## WORK REQUEST
Give back every record below, character for character.

## DATASET RECORDS
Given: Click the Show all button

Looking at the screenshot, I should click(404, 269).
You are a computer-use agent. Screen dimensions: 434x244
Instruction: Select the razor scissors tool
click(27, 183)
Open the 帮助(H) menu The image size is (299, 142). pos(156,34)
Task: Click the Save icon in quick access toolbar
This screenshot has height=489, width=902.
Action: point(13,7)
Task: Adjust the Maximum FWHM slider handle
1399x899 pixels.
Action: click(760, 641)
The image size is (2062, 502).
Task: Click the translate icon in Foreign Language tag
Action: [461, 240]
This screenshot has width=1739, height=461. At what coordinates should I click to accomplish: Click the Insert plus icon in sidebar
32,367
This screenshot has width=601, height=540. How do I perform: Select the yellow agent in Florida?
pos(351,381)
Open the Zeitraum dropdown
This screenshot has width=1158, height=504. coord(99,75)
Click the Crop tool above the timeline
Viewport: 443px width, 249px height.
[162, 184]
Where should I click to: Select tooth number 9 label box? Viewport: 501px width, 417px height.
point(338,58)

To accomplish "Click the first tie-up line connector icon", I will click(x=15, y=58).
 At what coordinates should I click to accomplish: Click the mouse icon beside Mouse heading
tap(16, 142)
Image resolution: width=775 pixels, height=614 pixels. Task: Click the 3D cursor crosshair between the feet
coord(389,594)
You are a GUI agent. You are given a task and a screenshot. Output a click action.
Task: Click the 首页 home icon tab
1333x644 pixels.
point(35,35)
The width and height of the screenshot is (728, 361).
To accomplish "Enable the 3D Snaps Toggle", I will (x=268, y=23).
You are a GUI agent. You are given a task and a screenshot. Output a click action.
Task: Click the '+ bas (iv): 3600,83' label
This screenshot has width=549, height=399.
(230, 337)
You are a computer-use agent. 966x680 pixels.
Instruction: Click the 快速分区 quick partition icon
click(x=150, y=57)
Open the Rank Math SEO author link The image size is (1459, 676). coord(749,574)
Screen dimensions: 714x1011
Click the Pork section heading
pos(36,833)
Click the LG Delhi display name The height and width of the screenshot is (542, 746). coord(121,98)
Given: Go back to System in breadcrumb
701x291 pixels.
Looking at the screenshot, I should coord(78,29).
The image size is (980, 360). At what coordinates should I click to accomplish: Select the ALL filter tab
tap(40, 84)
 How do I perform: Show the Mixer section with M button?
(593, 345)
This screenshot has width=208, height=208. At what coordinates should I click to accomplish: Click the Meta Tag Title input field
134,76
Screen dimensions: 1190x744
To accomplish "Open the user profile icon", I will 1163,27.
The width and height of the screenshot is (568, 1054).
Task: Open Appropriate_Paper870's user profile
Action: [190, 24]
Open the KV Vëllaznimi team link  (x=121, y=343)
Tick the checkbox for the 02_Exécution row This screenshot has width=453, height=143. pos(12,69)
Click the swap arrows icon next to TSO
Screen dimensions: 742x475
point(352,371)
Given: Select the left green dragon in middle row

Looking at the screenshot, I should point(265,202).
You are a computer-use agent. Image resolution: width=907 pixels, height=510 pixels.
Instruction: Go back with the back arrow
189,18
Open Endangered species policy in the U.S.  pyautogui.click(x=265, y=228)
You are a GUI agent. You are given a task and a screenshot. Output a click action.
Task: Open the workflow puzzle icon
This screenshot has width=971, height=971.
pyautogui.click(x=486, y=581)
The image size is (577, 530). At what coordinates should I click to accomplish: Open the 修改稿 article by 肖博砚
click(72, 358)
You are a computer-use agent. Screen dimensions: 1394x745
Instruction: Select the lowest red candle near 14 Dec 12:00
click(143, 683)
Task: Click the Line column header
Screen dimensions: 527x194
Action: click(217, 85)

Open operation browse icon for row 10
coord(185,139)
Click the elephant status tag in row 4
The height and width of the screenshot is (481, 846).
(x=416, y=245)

## RESULT OF THE TASK
Given: Click the Show all button

Looking at the screenshot, I should click(404, 269).
You are a computer-use agent. Screen dimensions: 434x244
Instruction: Select the razor scissors tool
click(27, 183)
Open the 帮助(H) menu The image size is (299, 142). pos(156,34)
Task: Click the Save icon in quick access toolbar
This screenshot has height=489, width=902.
Action: point(13,7)
Task: Adjust the Maximum FWHM slider handle
1399x899 pixels.
Action: click(760, 641)
The image size is (2062, 502).
Task: Click the translate icon in Foreign Language tag
Action: [461, 240]
This screenshot has width=1739, height=461. At what coordinates should I click to accomplish: Click the Insert plus icon in sidebar
32,367
This screenshot has width=601, height=540. How do I perform: Select the yellow agent in Florida?
pos(351,381)
Open the Zeitraum dropdown
This screenshot has width=1158, height=504. coord(99,75)
Click the Crop tool above the timeline
Viewport: 443px width, 249px height.
[162, 184]
Where should I click to: Select tooth number 9 label box? Viewport: 501px width, 417px height.
point(338,58)

To accomplish "Click the first tie-up line connector icon", I will click(x=15, y=58).
 At what coordinates should I click to accomplish: Click the mouse icon beside Mouse heading
tap(16, 142)
Image resolution: width=775 pixels, height=614 pixels. Task: Click the 3D cursor crosshair between the feet
coord(389,594)
You are a GUI agent. You are given a task and a screenshot. Output a click action.
Task: Click the 首页 home icon tab
1333x644 pixels.
point(35,35)
The width and height of the screenshot is (728, 361).
To accomplish "Enable the 3D Snaps Toggle", I will (x=268, y=23).
You are a GUI agent. You are given a task and a screenshot. Output a click action.
Task: Click the '+ bas (iv): 3600,83' label
This screenshot has width=549, height=399.
(230, 337)
You are a computer-use agent. 966x680 pixels.
Instruction: Click the 快速分区 quick partition icon
click(x=150, y=57)
Open the Rank Math SEO author link The image size is (1459, 676). coord(749,574)
Screen dimensions: 714x1011
Click the Pork section heading
pos(36,833)
Click the LG Delhi display name The height and width of the screenshot is (542, 746). coord(121,98)
Given: Go back to System in breadcrumb
701x291 pixels.
Looking at the screenshot, I should coord(78,29).
The image size is (980, 360). At what coordinates should I click to accomplish: Select the ALL filter tab
tap(40, 84)
 How do I perform: Show the Mixer section with M button?
(593, 345)
This screenshot has width=208, height=208. At what coordinates should I click to accomplish: Click the Meta Tag Title input field
134,76
Screen dimensions: 1190x744
To accomplish "Open the user profile icon", I will 1163,27.
The width and height of the screenshot is (568, 1054).
Task: Open Appropriate_Paper870's user profile
Action: [190, 24]
Open the KV Vëllaznimi team link  (x=121, y=343)
Tick the checkbox for the 02_Exécution row This screenshot has width=453, height=143. pos(12,69)
Click the swap arrows icon next to TSO
Screen dimensions: 742x475
point(352,371)
Given: Select the left green dragon in middle row

Looking at the screenshot, I should point(265,202).
You are a computer-use agent. Image resolution: width=907 pixels, height=510 pixels.
Instruction: Go back with the back arrow
189,18
Open Endangered species policy in the U.S.  pyautogui.click(x=265, y=228)
You are a GUI agent. You are given a task and a screenshot. Output a click action.
Task: Open the workflow puzzle icon
This screenshot has width=971, height=971.
pyautogui.click(x=486, y=581)
The image size is (577, 530). At what coordinates should I click to accomplish: Open the 修改稿 article by 肖博砚
click(72, 358)
You are a computer-use agent. Screen dimensions: 1394x745
Instruction: Select the lowest red candle near 14 Dec 12:00
click(143, 683)
Task: Click the Line column header
Screen dimensions: 527x194
Action: click(217, 85)

Open operation browse icon for row 10
coord(185,139)
Click the elephant status tag in row 4
The height and width of the screenshot is (481, 846).
(x=416, y=245)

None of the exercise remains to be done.